AUFGABENSTELLUNG A -
Aus wie vielen Strategiebausteinen und Modulen setzt sich das Konzept zusammen, das im Textauszug über die 15 M-Architektur der Supply-Strategie vorgestellt wird?
AUFGABENSTELLUNG B -
Setzen Sie den Textauszug über die 15 M-Architektur der Supply-Strategie im Anschluss an seinen letzten Satz fort.

TEXTAUSZUG -
*-*-*

Die 15 M-Architektur der Supply-Strategie
Ein Bauplan für die Einkaufsstrategie

Wie systematisch entwickeln Sie Ihre Strategie in Einkauf und Beschaffung? Die 15 M-Architektur der Supply-Strategie bietet Ihnen einen Bauplan zur Formulierung und Implementierung von Strategien zur Versorgung von Unternehmen mit Materialien und Dienstleistungen. Das Konzept setzt sich aus vier Strategiebausteinen und 15 Modulen zusammen und ist in der Praxis umfangreich erprobt. In einer fünfteiligen Artikelserie werden das Konzept und Umsetzungsbeispiele vorgestellt. Die Serie beginnt mit einem Überblick über die 15 M-Architektur.

Gerhard Heß, FH Nürnberg www.beschaffungsstrategie.de Manfred Laschinger, Leiter Einkauf und Materialwirtschaft, E-T-A GmbH

Einfach ausgedrückt zielt eine gute Strategie darauf ab, heute die grundsätzlichen Weichen zu stellen und Voraussetzungen zu schaffen, damit das Unternehmen in den kommenden Jahren in seinen Märkten erfolgreich sein kann.
Beispielsweise verlangen wettbewerbsfähige Preise für arbeitsintensive Kunststoffkomponenten nach einer Beschaffung in Osteuropa oder Asien. Nur: Der Aufbau qualifizierter Lieferanten und zuverlässiger Belieferungsprozesse kann leicht zwei bis drei Jahre in Anspruch nehmen.
Oder: Sie sehen sich einem monopolistischen Lieferanten gegenüber. Die Entwicklung einer Second Source zur Verbesserung der Verhandlungsposition kann zu einem langwierigen Projekt werden.
Oder: Der Aufbau einer Ausschreibungsplattform und der Einsatz von elektronischen Auktionen kann die Effizienz der Beschaffungsprozesse in Märkten stark erhöhen.

*-*-*

VORLIEGENDES MATERIAL -

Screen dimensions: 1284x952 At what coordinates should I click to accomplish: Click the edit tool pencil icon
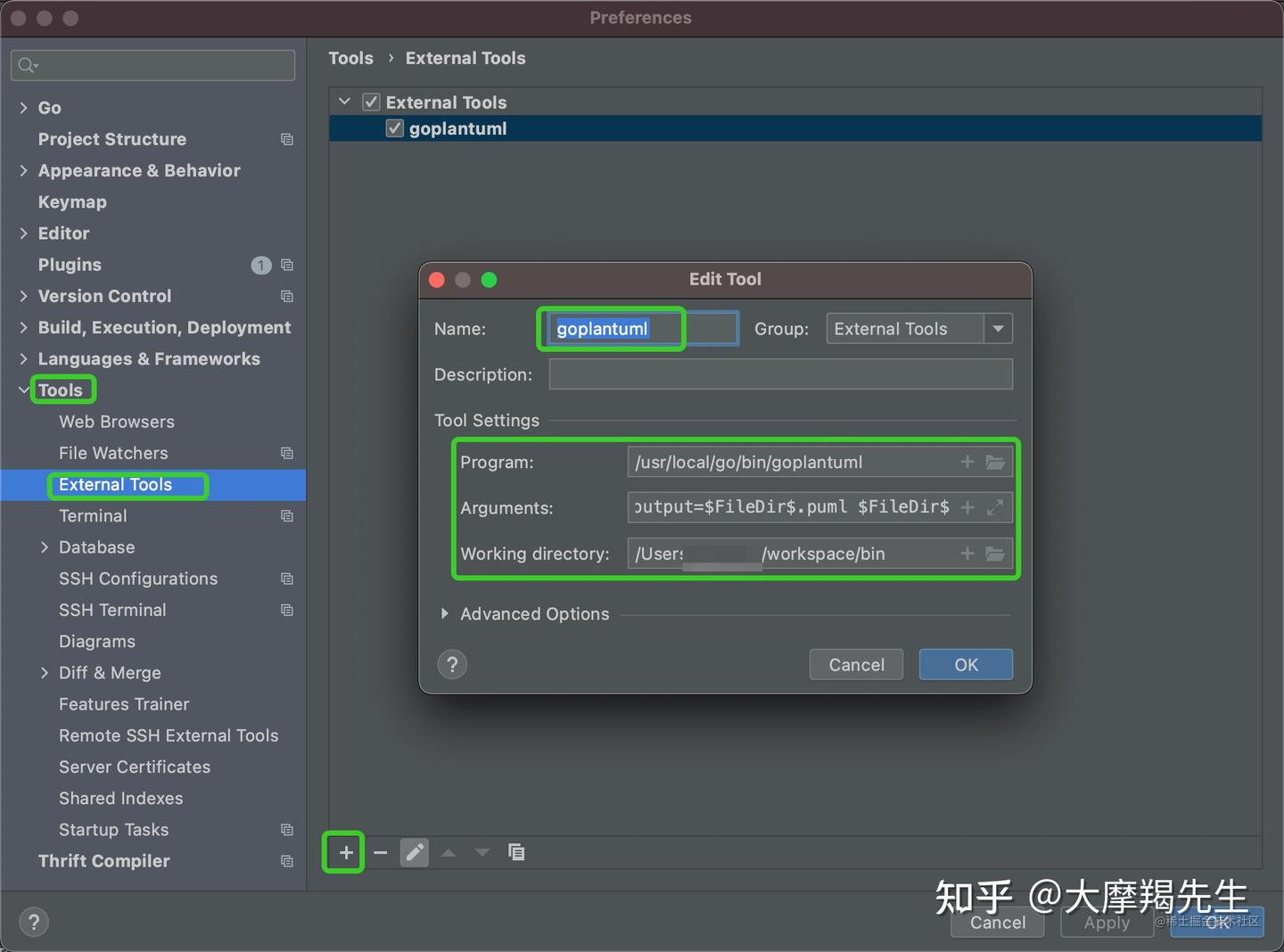(415, 852)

*-*-*

ENDGÜLTIGE ANTWORT A -
Aus vier Strategiebausteinen und 15 Modulen.

ENDGÜLTIGE ANTWORT B -
Derartige strategische Aktionen können ihre volle Wirkung nur entfalten, wenn sie gut aufeinander abgestimmt sind. Dies macht den ganzheitlichen Charakter einer erfolgreichen Supply-Strategie aus. Dabei sollten an der Strategieentwicklung alle Abteilungen des Unternehmens mitwirken, die an der Lieferantenschnittstelle aktiv sind, z. B. Einkauf, Qualität, Logistik, Entwicklung. Aus diesem Grund ist es sinnvoll, von einer Supply-Strategie und nicht von einer Einkaufs- oder Beschaffungsstrategie zu sprechen.
Die Idee der 15 M-Architektur und die vier Strategiebausteine
Die aufgezeigten Beispiele deuten bereits an, wie facettenreich Supply-Strategien sein können. Die 15 M-Architektur bietet eine praxiserprobte Bauanleitung, mit der Strategien zur Versorgung des Unternehmens mit Materialien und Dienstleistungen formuliert und implementiert werden. Dabei steht 15 M für die 15 Module. Alle wesentlichen Aspekte von Supply-Strategien sind in
einem systematischen Gesamtkonzept verankert. Die 15 M-Architektur setzt sich aus vier Strategiebausteinen (SB) zusammen:
  • 1. Supply-Rahmenstrategie,
  • 2. Supply-Marktstrategie,
  • 3. Lieferantenstrategie,
  • 4. Supply-Strategie-Controlling.
Die vier Strategiebausteine gliedern sich in die folgenden 15 M = 15 Module, so dass die Strategie schrittweise implementiert werden kann:
  • 1. Basisstrategie entwickeln,
  • 2. Supply-Ziele formulieren,
  • 3. Strategy-Map entwickeln,
  • 4. Supply-Märkte definieren und priorisieren,
  • 5. Supply-Markt analysieren und segmentieren,
  • 6. Supply-Marktziele formulieren,
  • 7. Gestaltungsfelder analysieren,
  • 8. Supply-Marktstrategie formulieren,
  • 9. Lieferanten bewerten und klassifizieren,
  • 10. Neue Lieferanten identifizieren und freigeben,
  • 11. Lieferantenstrategie formulieren,
  • 12. Supply-Marktstrategien und Lieferantenstrategien synchronisieren,
  • 13. Supply-Managementsystem entwickeln,
  • 14. Supply-Strategie steuern,
  • 15. Supply-Strategie-System entwickeln.
Die einzelnen Module werden im Rahmen der Artikelserie vorgestellt.
Die 15 M-Architektur ist skalierbar, d. h. sie ist gleichermaßen in kleinen Unternehmen mit nur einem strategischen Einkäufer, in Mittelbetrieben mit einigen strategischen Einkäufern und in komplexen Konzernstrukturen anwendbar. Sie ist in entsprechenden Praxisprojekten erprobt, beispielsweise bei der Firma Siemens, bei Cherry, bei E-T-A.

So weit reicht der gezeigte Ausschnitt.